The ecoregion has 322 native species of birds. There are nine near-endemic species, which are also found in the adjacent montane rain forests: the Nilgiri wood pigeon (Columba elphinstonii), Malabar grey hornbill (Ocyceros griseus), grey-headed bulbul (Brachypodius priocephalus), rufous babbler (Argya subrufa), white-bellied treepie (Dendrocitta leucogastra), black-and-rufous flycatcher (Ficedula nigrorufa), Nilgiri flycatcher (Eumyias albicaudata), yellow-throated bulbul (Pycnonotus xantholaemus), and Malabar parakeet (Psittacula columboides).

==Protected areas==
A 2017 assessment found that 6,645 km², or 28%, of the ecoregion was in protected areas. Another 50% is forested but outside protected areas.
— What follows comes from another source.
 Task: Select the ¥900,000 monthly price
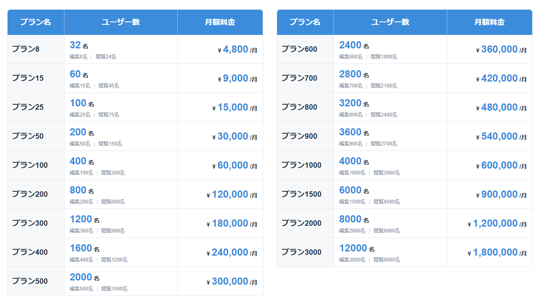pos(499,194)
In 1997, the World Wildlife Fund identified fourteen protected areas in the ecoregion, with a combined area of approximately 4,960 km², that encompassed 21% of the ecoregion's area. The adjacent protected areas of Bandipur, Nagarhole, Mudumalai, and Wyanad are home to India's largest protected population of elephants, with over 2500 individuals.

- Bandipur National Park, Karnataka (1,110 km²)
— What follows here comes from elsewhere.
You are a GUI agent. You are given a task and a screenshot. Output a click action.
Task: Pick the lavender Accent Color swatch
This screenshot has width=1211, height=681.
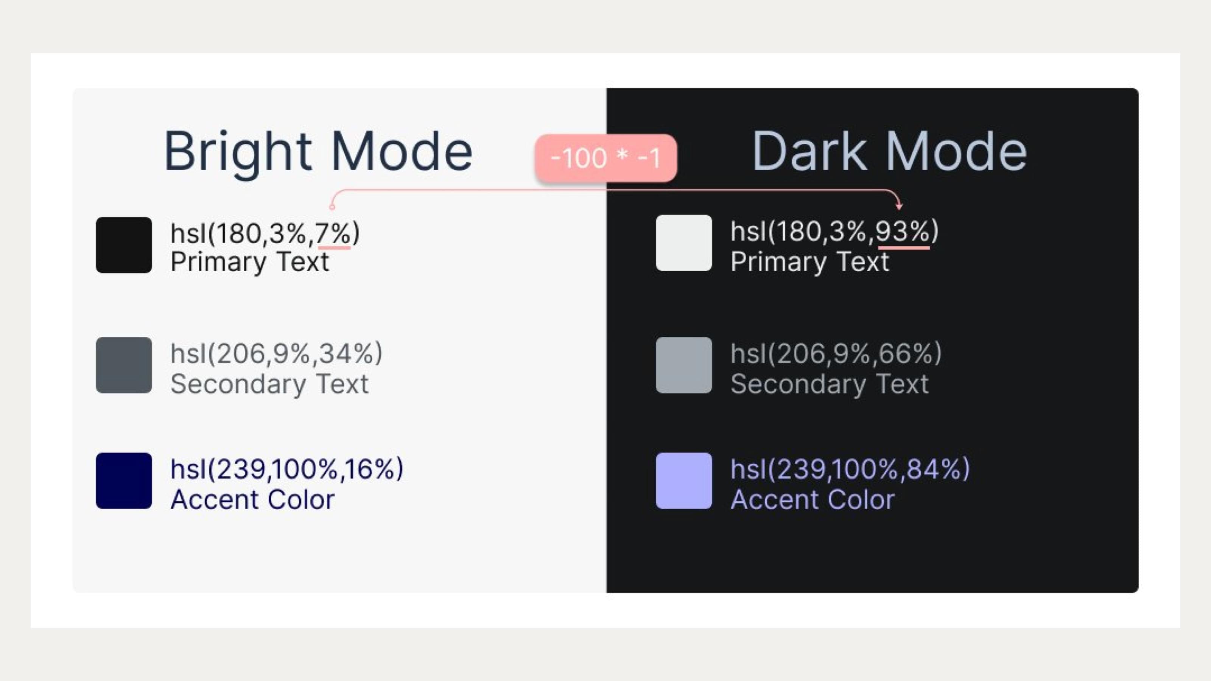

- Bilgiriranga Swamy Temple Wildlife Sanctuary, Karnataka (370 km², partly in the South Deccan Plateau dry deciduous forests)
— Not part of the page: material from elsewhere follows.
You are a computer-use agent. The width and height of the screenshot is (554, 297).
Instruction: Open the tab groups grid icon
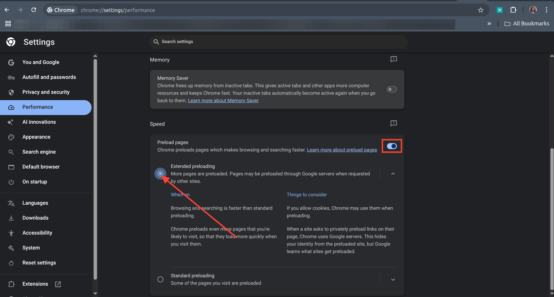(x=8, y=24)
- Chinnar Wildlife Sanctuary, Kerala (50 km²)
- Eravikulam National Park, Kerala (90 km², partly in the South Western Ghats montane rain forests)
- Indira Gandhi National Park (Anamalai), Tamil Nadu (620 km² partly in the South Western Ghats montane rain forests)
- Kalakkad Mundanthurai Tiger Reserve, Tamil Nadu (895 km², partly in the South Western Ghats montane rain forests)
- Megamalai Wildlife Sanctuary, Tamil Nadu (310 km², partly in the South Western Ghats montane rain forests)
- Mudumalai National Park, Tamil Nadu 400 km²)
- Nagarhole National Park, Karnataka (620 km²)
- Neyyar Wildlife Sanctuary, Kerala (128 km²)
- Parambikulam Wildlife Sanctuary, Kerala (285 km²)
- Periyar National Park, Kerala (470 km², partly in the South Western Ghats montane rain forests)
- Peppara Wildlife Sanctuary, Kerala (40 km² partly in the South Western Ghats montane rain forests)
- Wayanad Wildlife Sanctuary, Kerala (430 km²)

In 2000 a portion of The Nilgiris was designated a biosphere reserve under UNESCO's Man and the Biosphere Programme. In 2012 a World Heritage Site was designated in the Western Ghats, covering seven groups of protected areas in the range. Four of those areas - Agasthyamalai, Periyar, Anamalai, and Nilgiri – extend through the ecoregion.